YOUR ASSIGNMENT: Please report how many lines in these records contain the string "computer", and give nothing besides the number.

━━━━━ DATA FOR REVIEW ━━━━━

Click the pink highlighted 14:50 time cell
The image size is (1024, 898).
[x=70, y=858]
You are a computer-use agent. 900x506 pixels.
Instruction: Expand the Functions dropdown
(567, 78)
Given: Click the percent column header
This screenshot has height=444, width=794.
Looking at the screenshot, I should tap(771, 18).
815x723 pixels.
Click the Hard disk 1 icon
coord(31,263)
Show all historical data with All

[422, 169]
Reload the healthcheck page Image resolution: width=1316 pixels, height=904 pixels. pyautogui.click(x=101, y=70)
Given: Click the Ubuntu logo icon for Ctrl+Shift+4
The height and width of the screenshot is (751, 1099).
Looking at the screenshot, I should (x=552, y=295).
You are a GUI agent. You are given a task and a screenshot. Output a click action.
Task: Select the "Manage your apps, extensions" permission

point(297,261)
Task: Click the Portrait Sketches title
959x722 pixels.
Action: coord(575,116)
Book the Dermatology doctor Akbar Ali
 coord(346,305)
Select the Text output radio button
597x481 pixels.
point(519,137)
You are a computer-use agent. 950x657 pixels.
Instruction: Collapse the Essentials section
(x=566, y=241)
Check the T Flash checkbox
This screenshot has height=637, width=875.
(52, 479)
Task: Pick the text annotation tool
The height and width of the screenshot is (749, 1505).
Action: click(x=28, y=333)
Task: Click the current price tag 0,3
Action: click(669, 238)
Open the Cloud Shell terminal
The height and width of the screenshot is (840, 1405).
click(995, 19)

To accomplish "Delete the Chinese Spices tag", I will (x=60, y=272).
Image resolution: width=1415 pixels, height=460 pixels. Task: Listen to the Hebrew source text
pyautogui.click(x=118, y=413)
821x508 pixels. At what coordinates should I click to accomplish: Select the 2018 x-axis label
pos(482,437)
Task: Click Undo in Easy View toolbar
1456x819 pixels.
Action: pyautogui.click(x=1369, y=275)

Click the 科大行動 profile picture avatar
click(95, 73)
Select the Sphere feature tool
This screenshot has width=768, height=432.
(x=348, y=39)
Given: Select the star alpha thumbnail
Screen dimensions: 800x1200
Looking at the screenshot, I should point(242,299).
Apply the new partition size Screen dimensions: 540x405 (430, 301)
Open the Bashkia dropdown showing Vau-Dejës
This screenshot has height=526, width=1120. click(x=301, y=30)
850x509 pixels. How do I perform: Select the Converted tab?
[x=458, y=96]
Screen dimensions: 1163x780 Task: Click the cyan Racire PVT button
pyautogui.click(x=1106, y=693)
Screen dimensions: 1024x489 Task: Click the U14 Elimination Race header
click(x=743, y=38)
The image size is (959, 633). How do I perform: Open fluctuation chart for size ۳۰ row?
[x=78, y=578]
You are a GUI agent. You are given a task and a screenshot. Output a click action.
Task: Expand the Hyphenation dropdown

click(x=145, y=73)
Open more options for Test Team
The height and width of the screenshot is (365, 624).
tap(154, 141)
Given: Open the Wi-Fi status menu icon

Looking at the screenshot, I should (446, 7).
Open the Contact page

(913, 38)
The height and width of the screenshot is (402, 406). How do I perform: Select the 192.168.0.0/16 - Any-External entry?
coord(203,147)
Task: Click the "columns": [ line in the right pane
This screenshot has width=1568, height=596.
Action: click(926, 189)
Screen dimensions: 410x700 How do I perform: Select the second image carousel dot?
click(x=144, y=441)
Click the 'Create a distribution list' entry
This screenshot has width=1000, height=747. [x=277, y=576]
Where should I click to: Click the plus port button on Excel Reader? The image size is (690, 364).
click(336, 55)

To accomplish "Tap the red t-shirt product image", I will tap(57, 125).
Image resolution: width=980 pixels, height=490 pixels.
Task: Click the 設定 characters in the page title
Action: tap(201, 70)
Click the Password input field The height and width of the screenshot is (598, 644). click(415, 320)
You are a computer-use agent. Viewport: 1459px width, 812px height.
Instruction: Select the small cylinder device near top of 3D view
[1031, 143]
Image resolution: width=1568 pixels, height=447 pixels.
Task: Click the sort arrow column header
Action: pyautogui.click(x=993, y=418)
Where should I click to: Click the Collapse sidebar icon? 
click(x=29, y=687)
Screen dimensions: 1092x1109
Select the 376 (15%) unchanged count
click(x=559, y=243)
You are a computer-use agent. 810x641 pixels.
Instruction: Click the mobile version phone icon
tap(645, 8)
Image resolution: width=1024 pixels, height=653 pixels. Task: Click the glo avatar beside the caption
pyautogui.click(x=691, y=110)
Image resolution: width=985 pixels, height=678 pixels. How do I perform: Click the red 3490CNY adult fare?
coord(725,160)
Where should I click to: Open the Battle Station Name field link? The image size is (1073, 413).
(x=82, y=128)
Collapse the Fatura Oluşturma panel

━━━━━

WRITTEN SOLUTION: 4